• Exercise goal
Pictures must not appear in your answer. Write out exactly the lines from the one with "Task: Check the box for ダイエット 食事" through the last line of the entries below.

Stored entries
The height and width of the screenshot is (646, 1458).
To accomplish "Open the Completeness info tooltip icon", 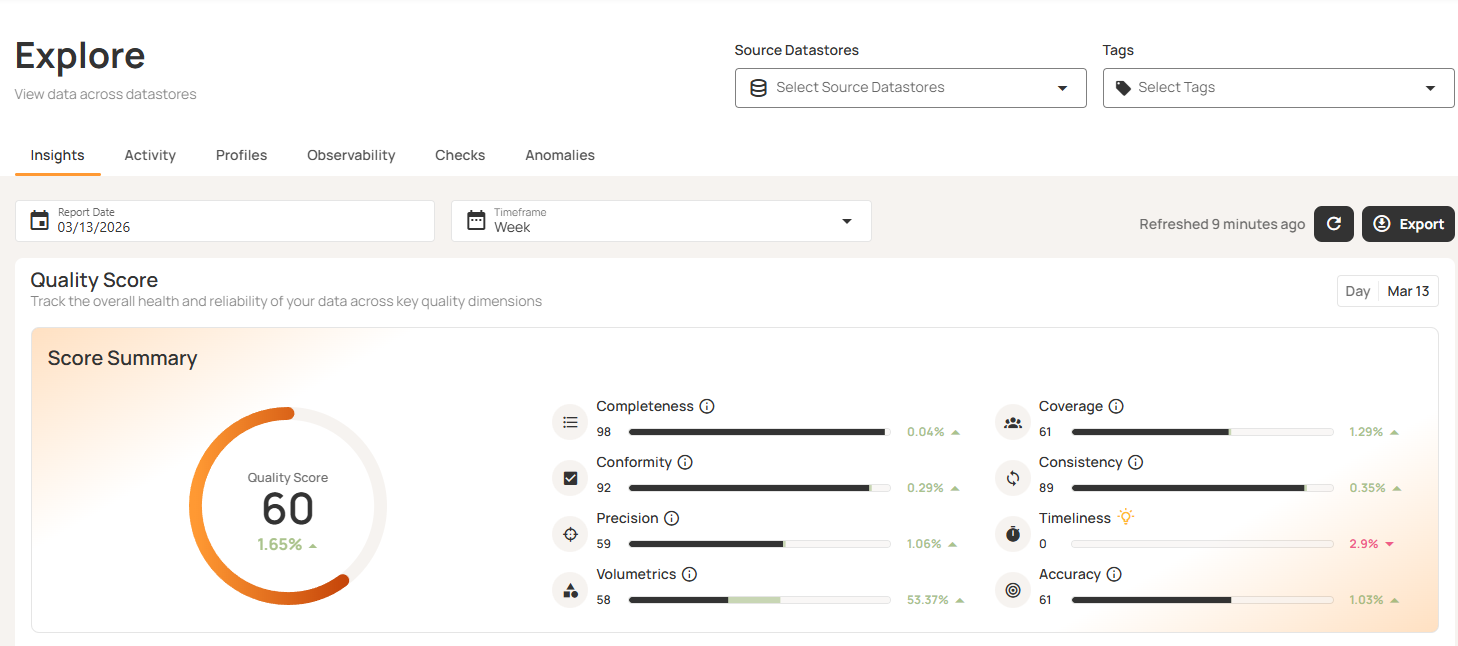I will pyautogui.click(x=707, y=406).
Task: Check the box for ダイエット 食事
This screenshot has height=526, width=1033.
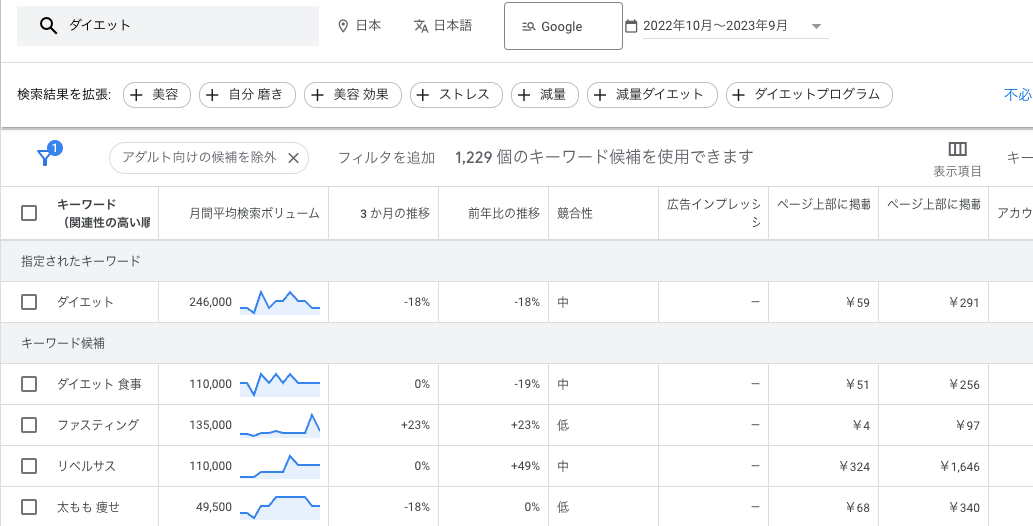Action: click(29, 384)
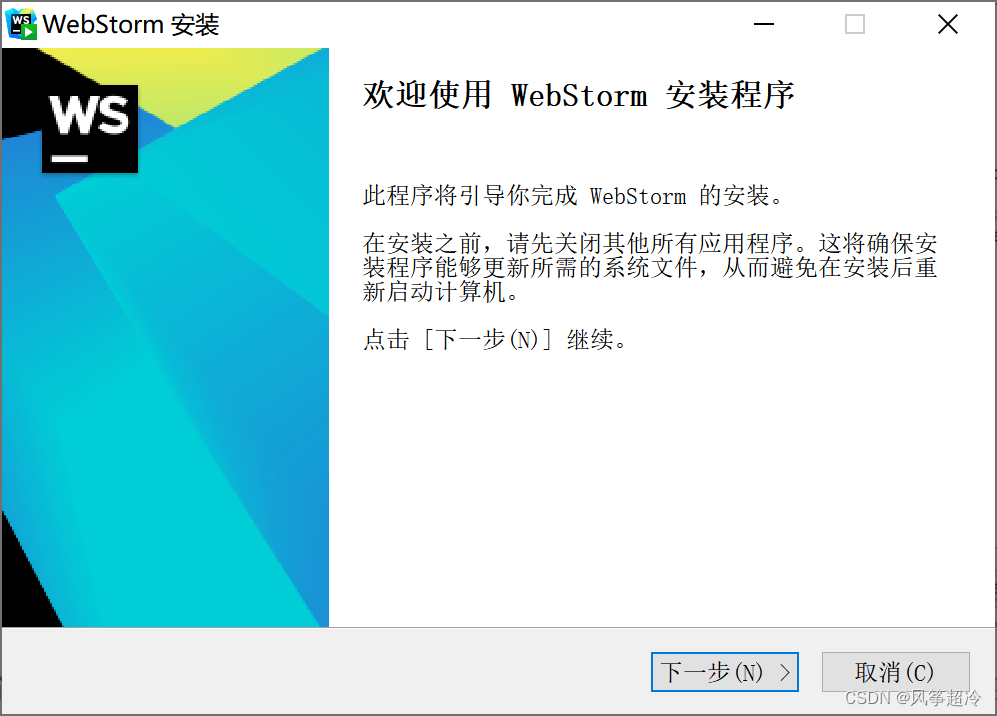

• Exercise result
Task: Check the box for ダイエット 食事
This screenshot has height=526, width=1033.
Action: click(29, 384)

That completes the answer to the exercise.